The leads had dwindled and houses and buildings in Mission Hill and around the city were burning down nearly every night in the early 1980s.
ATF agents like Wayne Miller were working the case hard, but getting nowhere. Then they interviewed a Boston Police officer named Robert Groblewsky, who had been on their list of suspicious characters, and that led to a breakthrough.
The story of that amazing investigation and the people behind it is the focus of a book by Miller called, ‘Burn Boston Burn: The Largest Arson Case in the History of the Country.’ It’s a book that Miller has been publicizing at libraries all over Boston and on news programs like ‘Chronicle.’ It’s a sordid history with a conspiracy that, in today’s Boston, is hard to believe.
Altogether, between 1982 and 1984, a group of nine men conspired to burn down 264 vacant homes or buildings and caused more than $25 million in damages – while injuring more than 200 Boston firefighters during the reign of flames. It was, retired ATF Agent Wayne Miller said, the largest arson case in the history of the United States.
Federal Judge Rya Zobel called the crew “urban terrorists” at their sentencing, and they are believed to have set more than 20 fires in Mission Hill – one of the hardest hit neighborhoods along with Dorchester.
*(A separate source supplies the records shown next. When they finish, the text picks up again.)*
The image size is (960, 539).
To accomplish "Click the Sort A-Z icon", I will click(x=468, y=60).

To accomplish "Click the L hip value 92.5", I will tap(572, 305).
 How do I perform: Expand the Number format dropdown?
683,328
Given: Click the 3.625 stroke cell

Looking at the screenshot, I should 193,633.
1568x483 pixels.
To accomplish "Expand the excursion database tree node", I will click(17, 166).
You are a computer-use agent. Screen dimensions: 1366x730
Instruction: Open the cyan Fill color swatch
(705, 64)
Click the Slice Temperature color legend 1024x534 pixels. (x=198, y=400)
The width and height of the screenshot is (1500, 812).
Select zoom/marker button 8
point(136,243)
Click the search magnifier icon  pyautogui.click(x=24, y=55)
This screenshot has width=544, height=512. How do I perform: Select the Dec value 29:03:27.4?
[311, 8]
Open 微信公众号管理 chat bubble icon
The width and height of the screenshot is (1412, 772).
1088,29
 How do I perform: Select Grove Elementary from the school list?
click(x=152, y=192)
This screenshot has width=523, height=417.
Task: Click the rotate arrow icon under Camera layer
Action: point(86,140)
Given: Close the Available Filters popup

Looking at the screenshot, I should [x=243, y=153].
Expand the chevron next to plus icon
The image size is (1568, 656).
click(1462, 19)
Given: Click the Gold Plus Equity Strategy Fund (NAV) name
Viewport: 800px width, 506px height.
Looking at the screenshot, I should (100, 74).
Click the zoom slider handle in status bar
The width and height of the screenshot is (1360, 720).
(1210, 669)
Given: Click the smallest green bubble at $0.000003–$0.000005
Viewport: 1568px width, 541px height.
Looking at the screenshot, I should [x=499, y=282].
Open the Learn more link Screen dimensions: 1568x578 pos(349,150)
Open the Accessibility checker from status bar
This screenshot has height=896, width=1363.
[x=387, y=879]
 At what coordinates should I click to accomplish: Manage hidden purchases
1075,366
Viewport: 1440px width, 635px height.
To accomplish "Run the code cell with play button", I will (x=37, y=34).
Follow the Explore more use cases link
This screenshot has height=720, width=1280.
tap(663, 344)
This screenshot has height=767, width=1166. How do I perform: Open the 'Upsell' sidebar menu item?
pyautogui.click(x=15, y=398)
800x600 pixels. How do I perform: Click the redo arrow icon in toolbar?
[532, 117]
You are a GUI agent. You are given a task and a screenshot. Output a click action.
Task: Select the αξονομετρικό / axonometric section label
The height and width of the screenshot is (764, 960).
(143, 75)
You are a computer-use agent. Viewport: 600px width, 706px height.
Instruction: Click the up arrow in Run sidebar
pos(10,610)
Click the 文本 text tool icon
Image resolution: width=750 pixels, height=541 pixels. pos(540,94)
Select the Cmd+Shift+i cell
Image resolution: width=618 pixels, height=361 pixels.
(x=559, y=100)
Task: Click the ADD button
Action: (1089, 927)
“Simply put, they decided they needed to start setting fires in order to get responses from the residents, press and leaders of the City of Boston – in order to get their firefighter friends back on the job,” said Miller. “Mayor Kevin White had laid off around 600 Boston firefighters, losing their jobs in response to the new Proposition 2 ½…There were several fires set in Mission Hill during those two years. This group was so brazen and they operated under the cover of darkness using what looked like official police cruisers. They even had a vanity plate on the car that said ‘Arson.’ Every Boston Police officer that would see them thought they were part of an Arson Squad. They operated in the residential areas of Roxbury, Dorchester, Southie and Charlestown in the middle of the night. Anyone who saw them thought they were operating in the area as investigators or public officials. They actually set up to seven fires in one night. They set more fires in a night that the Fire Department presently has in seven months’ time.”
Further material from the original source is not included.